__Required work__
Find the line below with "Viewport: 1201px width, 402px" and the line with "Where should I". Output exactly those lines and everything between them, leaving out the pictures.
==================================================
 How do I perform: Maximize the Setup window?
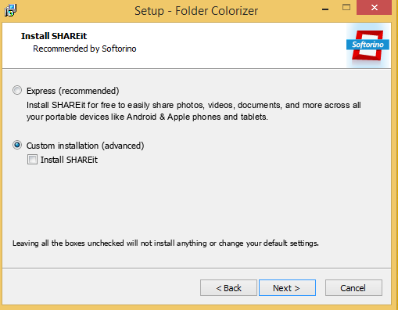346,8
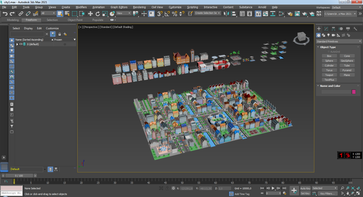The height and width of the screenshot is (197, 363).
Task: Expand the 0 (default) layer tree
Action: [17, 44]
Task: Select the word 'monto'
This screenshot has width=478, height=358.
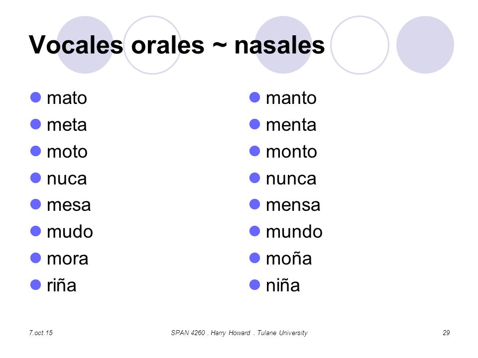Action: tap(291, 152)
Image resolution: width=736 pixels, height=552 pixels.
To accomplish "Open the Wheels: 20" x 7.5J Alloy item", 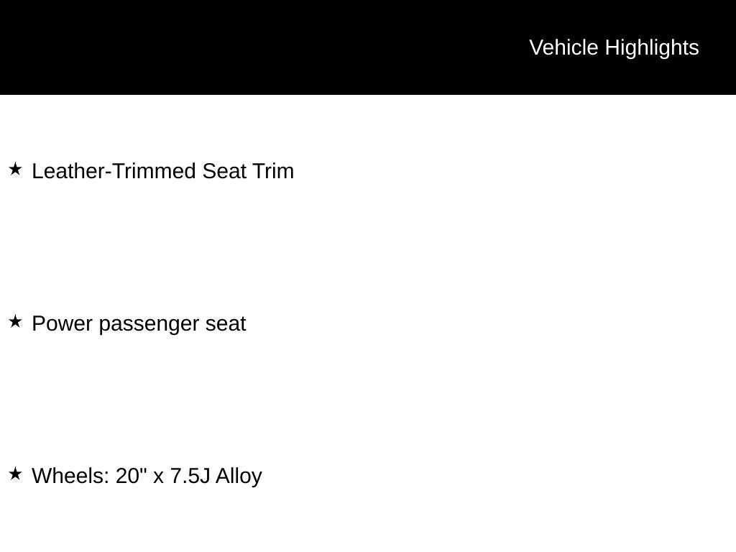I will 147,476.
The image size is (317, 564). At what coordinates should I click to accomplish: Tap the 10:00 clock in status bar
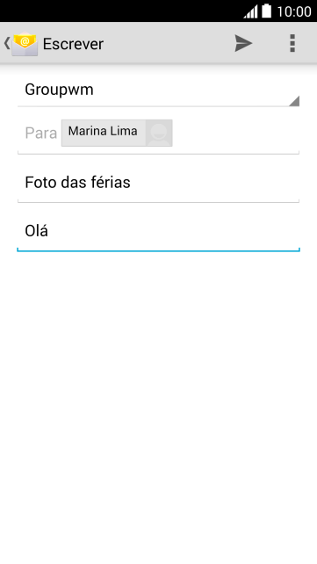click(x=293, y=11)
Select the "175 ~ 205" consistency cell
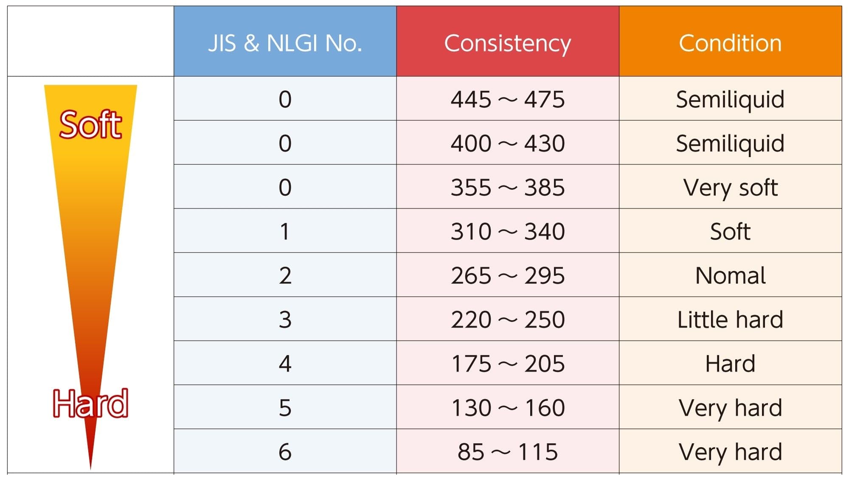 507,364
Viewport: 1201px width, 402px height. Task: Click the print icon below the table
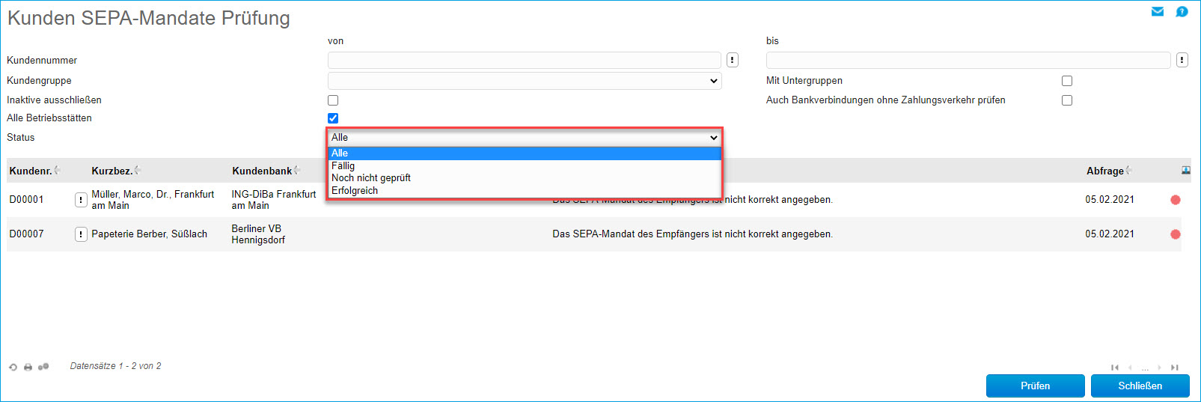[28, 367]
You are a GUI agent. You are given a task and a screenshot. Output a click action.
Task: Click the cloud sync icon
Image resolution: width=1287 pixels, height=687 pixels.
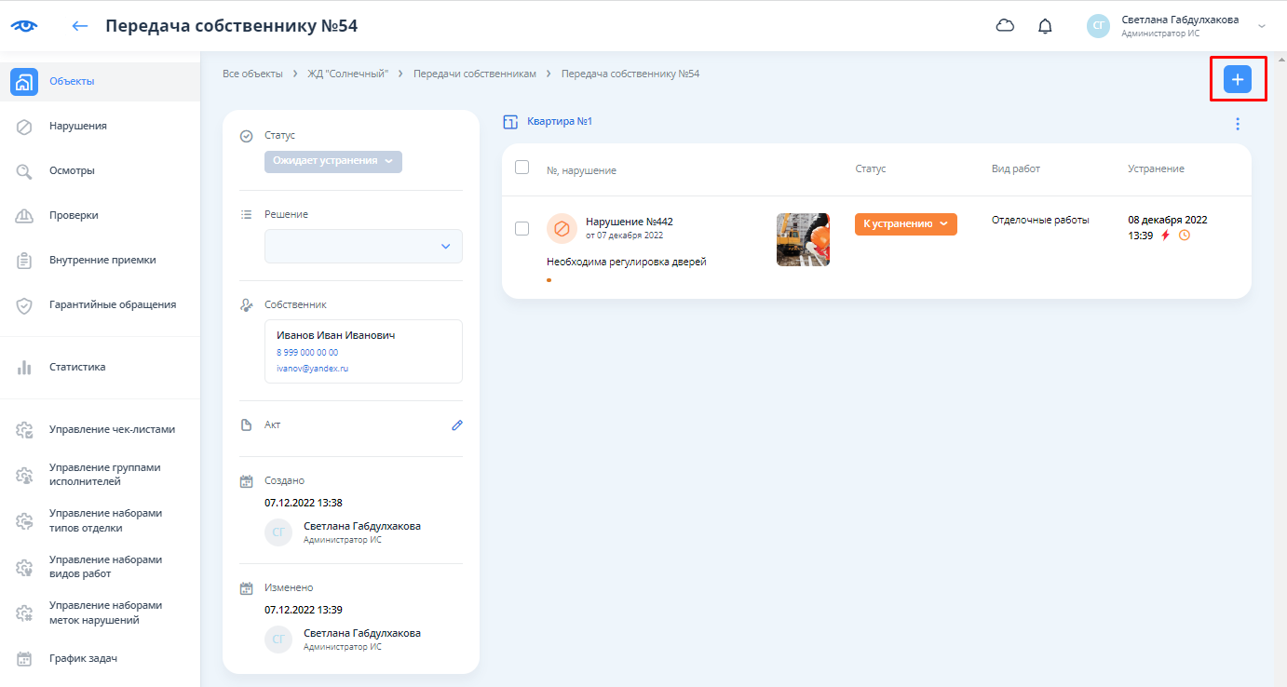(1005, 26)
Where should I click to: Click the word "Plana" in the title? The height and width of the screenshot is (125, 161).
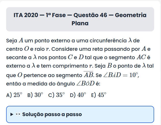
==================================================
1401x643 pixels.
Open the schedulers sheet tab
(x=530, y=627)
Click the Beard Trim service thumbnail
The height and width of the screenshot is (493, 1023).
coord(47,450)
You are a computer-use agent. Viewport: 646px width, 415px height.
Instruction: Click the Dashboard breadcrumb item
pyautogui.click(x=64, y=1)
==================================================
__Written answer__
Viewport: 1201px width, 402px height. Task: Click the print icon below the table
[28, 367]
You are a GUI agent. You are given a task and a screenshot. Output a click action.
Task: Click the cloud sync icon
Image resolution: width=1287 pixels, height=687 pixels.
(1005, 26)
Where should I click to: Click the word "Plana" in the title? The height and width of the screenshot is (125, 161).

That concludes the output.